Every record below needs to be written out exactly, apart from the pictures.

━━ PROVIDED INFORMATION ━━

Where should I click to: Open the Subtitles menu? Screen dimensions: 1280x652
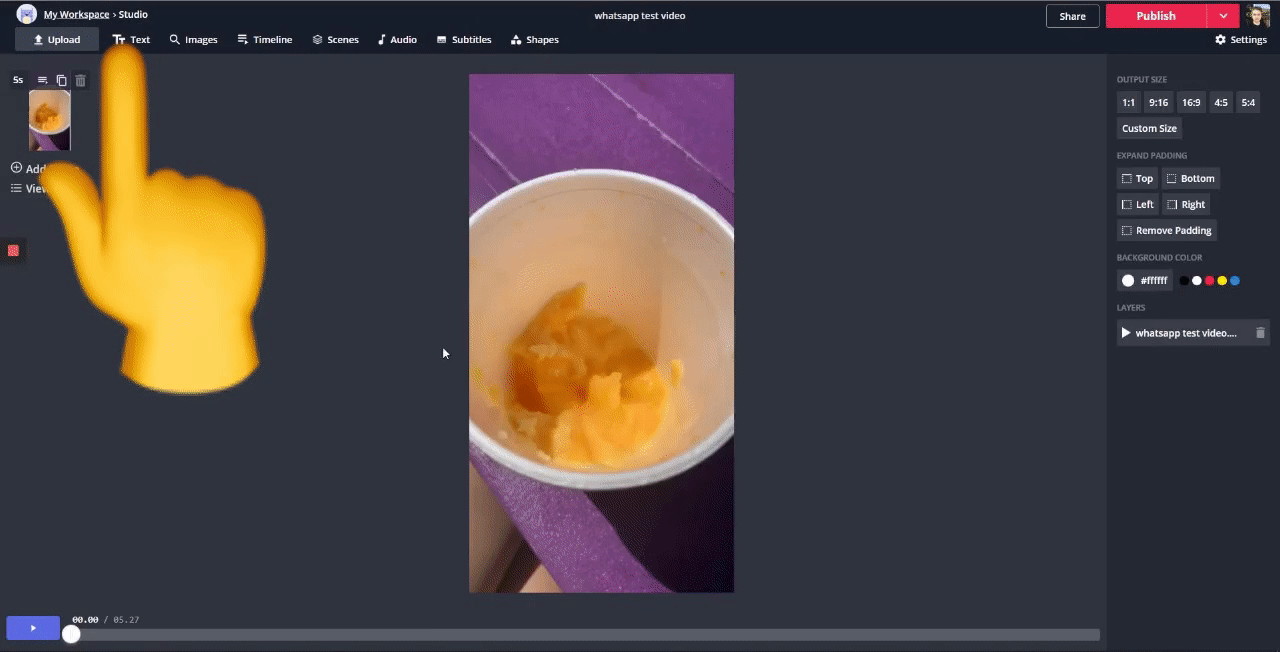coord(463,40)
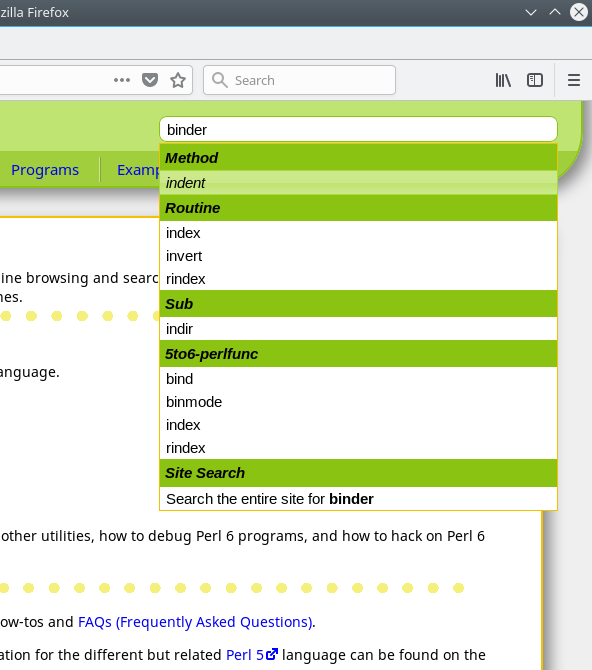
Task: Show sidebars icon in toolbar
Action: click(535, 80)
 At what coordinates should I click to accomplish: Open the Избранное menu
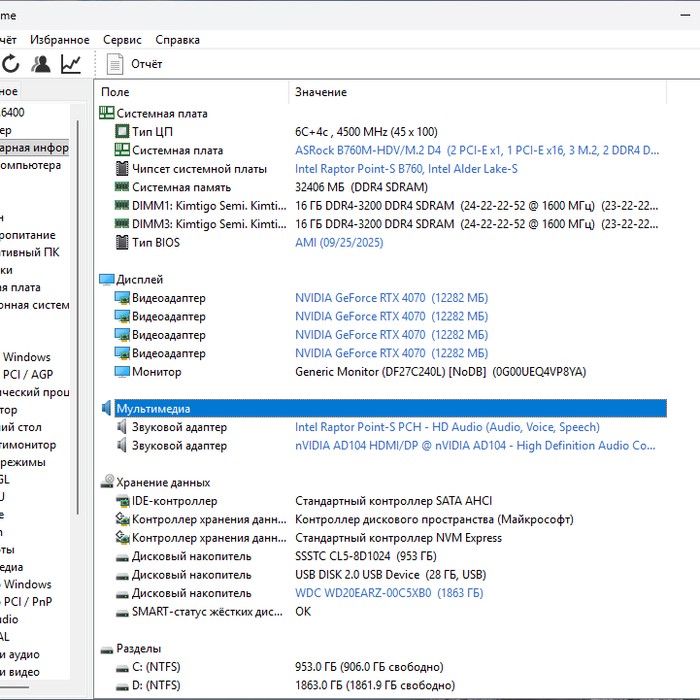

━━━

▶ [ANSWER TO THIS PROBLEM]
Where should I click to: Open the Subtitles menu? Screen dimensions: 1280x652
coord(463,40)
Task: Show sidebars icon in toolbar
Action: click(535, 80)
 At what coordinates should I click to accomplish: Open the Избранное menu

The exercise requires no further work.